(WHAT IS BEING ASKED)
Rewrite all of the records below with "Command" substituted for every "Instruction", leaving everything else unchanged.

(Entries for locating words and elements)
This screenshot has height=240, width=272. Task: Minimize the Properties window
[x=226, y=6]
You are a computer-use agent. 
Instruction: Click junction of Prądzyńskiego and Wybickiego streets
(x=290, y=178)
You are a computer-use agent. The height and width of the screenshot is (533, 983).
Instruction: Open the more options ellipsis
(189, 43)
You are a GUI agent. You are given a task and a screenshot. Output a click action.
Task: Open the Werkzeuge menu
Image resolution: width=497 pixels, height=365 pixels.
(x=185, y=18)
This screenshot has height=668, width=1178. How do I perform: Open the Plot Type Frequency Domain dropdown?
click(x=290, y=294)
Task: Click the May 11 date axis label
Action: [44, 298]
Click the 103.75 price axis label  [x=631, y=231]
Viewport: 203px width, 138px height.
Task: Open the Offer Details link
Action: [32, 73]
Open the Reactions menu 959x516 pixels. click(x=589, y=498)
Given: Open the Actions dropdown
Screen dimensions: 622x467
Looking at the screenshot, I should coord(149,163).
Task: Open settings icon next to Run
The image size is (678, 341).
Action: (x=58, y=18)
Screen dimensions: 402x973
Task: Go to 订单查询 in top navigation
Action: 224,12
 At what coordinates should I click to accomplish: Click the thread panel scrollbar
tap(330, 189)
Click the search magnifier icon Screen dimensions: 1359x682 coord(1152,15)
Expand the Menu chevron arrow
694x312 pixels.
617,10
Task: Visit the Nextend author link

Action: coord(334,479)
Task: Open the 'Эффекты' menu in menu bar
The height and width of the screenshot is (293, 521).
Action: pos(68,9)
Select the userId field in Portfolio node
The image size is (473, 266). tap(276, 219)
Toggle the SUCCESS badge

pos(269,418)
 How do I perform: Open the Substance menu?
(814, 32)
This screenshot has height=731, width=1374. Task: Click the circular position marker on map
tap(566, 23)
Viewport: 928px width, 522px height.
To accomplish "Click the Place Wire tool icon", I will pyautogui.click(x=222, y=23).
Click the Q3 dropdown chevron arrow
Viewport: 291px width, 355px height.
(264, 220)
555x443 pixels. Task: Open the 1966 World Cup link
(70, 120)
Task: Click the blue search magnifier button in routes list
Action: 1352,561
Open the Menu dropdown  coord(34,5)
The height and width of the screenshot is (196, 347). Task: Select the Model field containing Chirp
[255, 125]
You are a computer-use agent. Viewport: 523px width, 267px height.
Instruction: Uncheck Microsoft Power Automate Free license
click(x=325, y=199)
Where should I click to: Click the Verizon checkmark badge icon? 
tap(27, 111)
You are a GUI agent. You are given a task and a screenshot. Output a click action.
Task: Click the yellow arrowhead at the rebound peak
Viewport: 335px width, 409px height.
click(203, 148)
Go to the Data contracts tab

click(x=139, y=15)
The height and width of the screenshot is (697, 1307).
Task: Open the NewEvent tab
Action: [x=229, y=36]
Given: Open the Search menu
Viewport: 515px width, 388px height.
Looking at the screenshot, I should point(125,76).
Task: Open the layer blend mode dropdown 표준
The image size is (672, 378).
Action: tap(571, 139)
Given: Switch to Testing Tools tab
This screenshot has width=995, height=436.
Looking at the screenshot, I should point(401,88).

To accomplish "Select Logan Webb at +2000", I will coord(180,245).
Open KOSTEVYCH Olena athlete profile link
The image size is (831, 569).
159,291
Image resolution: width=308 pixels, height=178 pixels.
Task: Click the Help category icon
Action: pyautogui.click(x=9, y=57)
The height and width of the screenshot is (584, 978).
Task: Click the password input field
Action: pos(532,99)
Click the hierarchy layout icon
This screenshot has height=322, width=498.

(PROBLEM SOLUTION)
This screenshot has height=240, width=272. Task: Minimize the Properties window
[x=226, y=6]
You are a computer-use agent. 
Command: Click junction of Prądzyńskiego and Wybickiego streets
(x=290, y=178)
You are a computer-use agent. The height and width of the screenshot is (533, 983).
Command: Open the more options ellipsis
(189, 43)
You are a GUI agent. You are given a task and a screenshot. Output a click action.
Task: Open the Werkzeuge menu
Image resolution: width=497 pixels, height=365 pixels.
(x=185, y=18)
This screenshot has height=668, width=1178. How do I perform: Open the Plot Type Frequency Domain dropdown?
click(x=290, y=294)
Task: Click the May 11 date axis label
Action: [44, 298]
Click the 103.75 price axis label  [x=631, y=231]
Viewport: 203px width, 138px height.
Task: Open the Offer Details link
Action: [32, 73]
Open the Reactions menu 959x516 pixels. click(x=589, y=498)
Given: Open the Actions dropdown
Screen dimensions: 622x467
Looking at the screenshot, I should coord(149,163).
Task: Open settings icon next to Run
The image size is (678, 341).
Action: (x=58, y=18)
Screen dimensions: 402x973
Task: Go to 订单查询 in top navigation
Action: 224,12
 At what coordinates should I click to accomplish: Click the thread panel scrollbar
tap(330, 189)
Click the search magnifier icon Screen dimensions: 1359x682 coord(1152,15)
Expand the Menu chevron arrow
694x312 pixels.
617,10
Task: Visit the Nextend author link

Action: coord(334,479)
Task: Open the 'Эффекты' menu in menu bar
The height and width of the screenshot is (293, 521).
Action: pos(68,9)
Select the userId field in Portfolio node
The image size is (473, 266). tap(276, 219)
Toggle the SUCCESS badge

pos(269,418)
 How do I perform: Open the Substance menu?
(814, 32)
This screenshot has height=731, width=1374. Task: Click the circular position marker on map
tap(566, 23)
Viewport: 928px width, 522px height.
To accomplish "Click the Place Wire tool icon", I will pyautogui.click(x=222, y=23).
Click the Q3 dropdown chevron arrow
Viewport: 291px width, 355px height.
(264, 220)
555x443 pixels. Task: Open the 1966 World Cup link
(70, 120)
Task: Click the blue search magnifier button in routes list
Action: 1352,561
Open the Menu dropdown  coord(34,5)
The height and width of the screenshot is (196, 347). Task: Select the Model field containing Chirp
[255, 125]
You are a computer-use agent. Viewport: 523px width, 267px height.
Command: Uncheck Microsoft Power Automate Free license
click(x=325, y=199)
Where should I click to: Click the Verizon checkmark badge icon? 
tap(27, 111)
You are a GUI agent. You are given a task and a screenshot. Output a click action.
Task: Click the yellow arrowhead at the rebound peak
Viewport: 335px width, 409px height.
click(203, 148)
Go to the Data contracts tab

click(x=139, y=15)
The height and width of the screenshot is (697, 1307).
Task: Open the NewEvent tab
Action: [x=229, y=36]
Given: Open the Search menu
Viewport: 515px width, 388px height.
Looking at the screenshot, I should point(125,76).
Task: Open the layer blend mode dropdown 표준
The image size is (672, 378).
Action: tap(571, 139)
Given: Switch to Testing Tools tab
This screenshot has width=995, height=436.
Looking at the screenshot, I should point(401,88).

To accomplish "Select Logan Webb at +2000", I will coord(180,245).
Open KOSTEVYCH Olena athlete profile link
The image size is (831, 569).
159,291
Image resolution: width=308 pixels, height=178 pixels.
Task: Click the Help category icon
Action: pyautogui.click(x=9, y=57)
The height and width of the screenshot is (584, 978).
Task: Click the password input field
Action: pos(532,99)
Click the hierarchy layout icon
This screenshot has height=322, width=498.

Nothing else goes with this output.